Après la pandémie, j’ai pris conscience de la force des médias sociaux et de leur pouvoir. Grâce aux médias sociaux, je pouvais générer des interactions avec mes donateurs et avec des abonnés qui me suivent. Je pense que c’était en 2022, j’apprenais tout juste à faire ces choses, tout ça était assez nouveau pour moi, vous savez! Une photo de moi a été retouchée en Rosie la riveteuse. Au lieu de dire « Nous pouvons le faire! », on a écrit : « Nous pouvons trouver une guérison! » Nous avons envoyé un bandana rouge à nos donateurs et leur avons demandé de prendre une photo en le portant et en brandissant le poing comme elle! Les photos ont été publiées partout sur les réseaux sociaux. C’est à ce moment-là que la campagne a vivement attiré l’attention. Les gens me demandaient un bandana. Nous avions tellement de photos de personnes, de bébés, d’enfants et de chiens qui imitaient le look de Rosie la riveteuse. Nous avons recueilli beaucoup de fonds pendant cette campagne et j’ai vu le pouvoir des médias sociaux et des interactions. Les gens voulaient participer à cette collecte de fonds! Si quelqu’un me demandait un bandana, je disais OK, mais en échange d’un don pour FRDJ. 

L’année dernière (2023), nous avons envoyé des lunettes rondes et colorées inspirées des années 1960 à nos donateurs dans le cadre de notre thème groovy. La campagne a suscité un vif intérêt, de la curiosité et une incroyable participation. Nous avons recueilli plus de 44 000 $ dans notre aventure de collecte de fonds pour FRDJ! 

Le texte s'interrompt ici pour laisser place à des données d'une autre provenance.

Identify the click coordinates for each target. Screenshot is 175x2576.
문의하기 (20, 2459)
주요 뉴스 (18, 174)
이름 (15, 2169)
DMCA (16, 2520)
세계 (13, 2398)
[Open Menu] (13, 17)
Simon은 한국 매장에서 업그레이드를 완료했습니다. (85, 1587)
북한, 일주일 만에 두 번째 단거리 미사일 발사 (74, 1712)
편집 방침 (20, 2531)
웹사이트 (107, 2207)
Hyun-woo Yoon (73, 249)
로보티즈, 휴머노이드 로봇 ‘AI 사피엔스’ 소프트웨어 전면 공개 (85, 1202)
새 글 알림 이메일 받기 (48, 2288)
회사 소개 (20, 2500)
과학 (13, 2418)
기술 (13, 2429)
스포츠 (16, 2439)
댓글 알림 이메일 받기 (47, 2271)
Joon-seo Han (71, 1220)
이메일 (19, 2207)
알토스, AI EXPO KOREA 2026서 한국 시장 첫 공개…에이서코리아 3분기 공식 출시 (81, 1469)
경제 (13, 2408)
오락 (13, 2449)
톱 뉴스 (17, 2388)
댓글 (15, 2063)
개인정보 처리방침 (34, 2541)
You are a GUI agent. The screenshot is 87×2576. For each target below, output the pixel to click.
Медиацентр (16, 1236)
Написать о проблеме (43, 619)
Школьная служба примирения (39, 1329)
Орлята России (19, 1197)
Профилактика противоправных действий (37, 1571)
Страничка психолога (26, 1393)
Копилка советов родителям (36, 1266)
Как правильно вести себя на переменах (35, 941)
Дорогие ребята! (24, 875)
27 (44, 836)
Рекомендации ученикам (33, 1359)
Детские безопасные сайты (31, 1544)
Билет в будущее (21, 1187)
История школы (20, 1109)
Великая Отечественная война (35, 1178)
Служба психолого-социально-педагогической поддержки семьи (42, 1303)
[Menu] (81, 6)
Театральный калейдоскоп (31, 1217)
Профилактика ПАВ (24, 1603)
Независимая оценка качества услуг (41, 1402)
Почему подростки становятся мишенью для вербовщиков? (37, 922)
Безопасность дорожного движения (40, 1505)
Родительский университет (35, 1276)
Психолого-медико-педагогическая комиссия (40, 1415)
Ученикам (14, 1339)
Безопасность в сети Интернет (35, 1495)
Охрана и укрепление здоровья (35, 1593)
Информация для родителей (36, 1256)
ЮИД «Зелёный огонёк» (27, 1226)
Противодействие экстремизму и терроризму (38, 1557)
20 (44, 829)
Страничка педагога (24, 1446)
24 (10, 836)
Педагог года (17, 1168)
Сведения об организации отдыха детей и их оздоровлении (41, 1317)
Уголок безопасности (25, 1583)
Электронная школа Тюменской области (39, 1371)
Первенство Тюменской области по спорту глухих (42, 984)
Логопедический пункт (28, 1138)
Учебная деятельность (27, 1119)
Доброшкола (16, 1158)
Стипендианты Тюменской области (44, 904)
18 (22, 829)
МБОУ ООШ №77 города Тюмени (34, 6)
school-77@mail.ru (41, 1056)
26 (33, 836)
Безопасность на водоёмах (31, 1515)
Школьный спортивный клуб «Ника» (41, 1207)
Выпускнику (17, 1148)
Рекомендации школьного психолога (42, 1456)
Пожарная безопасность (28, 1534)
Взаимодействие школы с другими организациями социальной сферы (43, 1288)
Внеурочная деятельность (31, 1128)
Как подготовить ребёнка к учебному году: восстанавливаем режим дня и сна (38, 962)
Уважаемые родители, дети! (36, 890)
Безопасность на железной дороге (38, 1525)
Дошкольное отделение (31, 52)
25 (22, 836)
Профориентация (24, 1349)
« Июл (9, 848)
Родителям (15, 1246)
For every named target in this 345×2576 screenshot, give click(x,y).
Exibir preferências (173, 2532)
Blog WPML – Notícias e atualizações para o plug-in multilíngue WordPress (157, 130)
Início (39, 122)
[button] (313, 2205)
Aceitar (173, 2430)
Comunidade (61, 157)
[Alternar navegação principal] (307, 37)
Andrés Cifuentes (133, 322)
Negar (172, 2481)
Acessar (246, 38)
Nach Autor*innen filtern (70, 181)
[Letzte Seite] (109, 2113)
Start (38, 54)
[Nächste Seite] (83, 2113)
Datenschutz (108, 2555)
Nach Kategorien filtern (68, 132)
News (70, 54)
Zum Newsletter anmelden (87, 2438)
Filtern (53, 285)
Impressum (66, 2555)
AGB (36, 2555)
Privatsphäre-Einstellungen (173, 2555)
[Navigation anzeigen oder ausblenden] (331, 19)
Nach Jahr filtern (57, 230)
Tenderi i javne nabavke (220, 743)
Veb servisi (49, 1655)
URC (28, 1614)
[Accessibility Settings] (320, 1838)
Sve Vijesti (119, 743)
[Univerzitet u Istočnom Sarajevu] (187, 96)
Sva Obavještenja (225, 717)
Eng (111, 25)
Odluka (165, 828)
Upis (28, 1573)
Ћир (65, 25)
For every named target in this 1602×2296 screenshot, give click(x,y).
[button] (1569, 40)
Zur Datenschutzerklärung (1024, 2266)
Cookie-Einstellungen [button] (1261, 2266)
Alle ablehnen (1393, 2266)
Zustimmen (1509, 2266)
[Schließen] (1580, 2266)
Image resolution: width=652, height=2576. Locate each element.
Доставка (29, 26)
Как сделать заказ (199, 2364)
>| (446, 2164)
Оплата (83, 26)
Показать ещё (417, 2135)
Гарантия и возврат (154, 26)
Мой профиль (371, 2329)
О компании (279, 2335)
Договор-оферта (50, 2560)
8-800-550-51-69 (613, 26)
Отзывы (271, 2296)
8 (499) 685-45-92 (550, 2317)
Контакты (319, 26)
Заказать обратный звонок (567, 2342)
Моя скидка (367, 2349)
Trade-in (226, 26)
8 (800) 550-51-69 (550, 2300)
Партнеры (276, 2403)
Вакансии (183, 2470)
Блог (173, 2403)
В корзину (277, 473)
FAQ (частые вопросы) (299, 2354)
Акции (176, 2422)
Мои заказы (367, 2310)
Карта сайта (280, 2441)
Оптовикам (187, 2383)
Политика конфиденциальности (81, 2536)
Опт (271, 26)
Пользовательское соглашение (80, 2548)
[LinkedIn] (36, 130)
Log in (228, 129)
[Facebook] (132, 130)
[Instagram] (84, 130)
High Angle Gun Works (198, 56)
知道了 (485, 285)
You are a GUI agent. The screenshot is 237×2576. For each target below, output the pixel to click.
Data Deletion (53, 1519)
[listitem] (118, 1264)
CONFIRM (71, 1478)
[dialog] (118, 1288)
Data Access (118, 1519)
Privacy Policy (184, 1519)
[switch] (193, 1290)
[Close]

Cette année (2024), nous avons envoyé de gros colliers en or avec des brillants et des plumes. Notre thème est « Viva Las Curas » (Vive la guérison), qui s’inspire du glamour et des spectacles à Las Vegas. Cette année, j’ai dû réfléchir sérieusement à la manière dont j’allais faire le lien entre Vegas et une guérison pour le diabète. Le développement du concept a pris des mois, qu’allions-nous envoyer et comment? Nous avons finalement opté pour les plumes et Viva Las Curas

Jusqu’à présent, tout va bon train. Je reçois des photos de Viva Las Curas et nous sommes sur la bonne voie. Chaque mois, je dois recueillir environ un tiers de mon objectif total avant la Marche. Je pense qu’il y a de bonnes chances de recueillir près de 50 000 $. Nous espérons que tout le monde y participera. C’est avant tout pour la communauté du DT1, et pour nous amuser en amassant des fonds. Il s’agit également de sensibiliser les gens et de les aider à mieux connaître le DT1 et son impact sur les personnes qui en sont atteintes. 

Mais je dois insister sur le fait que je ne fais pas cela toute seule. J’ai une équipe de personnes qui travaillent avec moi chaque année. D’excellents imprimeurs, graphistes, artistes, amis et membres de la famille. Nous nous rassemblons chaque année pour réfléchir à la manière dont nous pourrons recommencer, et faire encore mieux l’année prochaine. Les membres du personnel de FRDJ, mes amis, sont les personnes les plus extraordinaires avec lesquelles travailler. FRDJ et son personnel sont tout simplement les plus FORMIDABLES et les MEILLEURS! Nous ne pourrions pas faire ce que nous faisons sans cette organisation et ces personnes extraordinaires. 

Même ma mère, qui aura bientôt 90 ans, participe activement à l’ensemble du processus. C’est une affaire de famille, et c’est devenu une très grande partie de ma vie, de nos vies.  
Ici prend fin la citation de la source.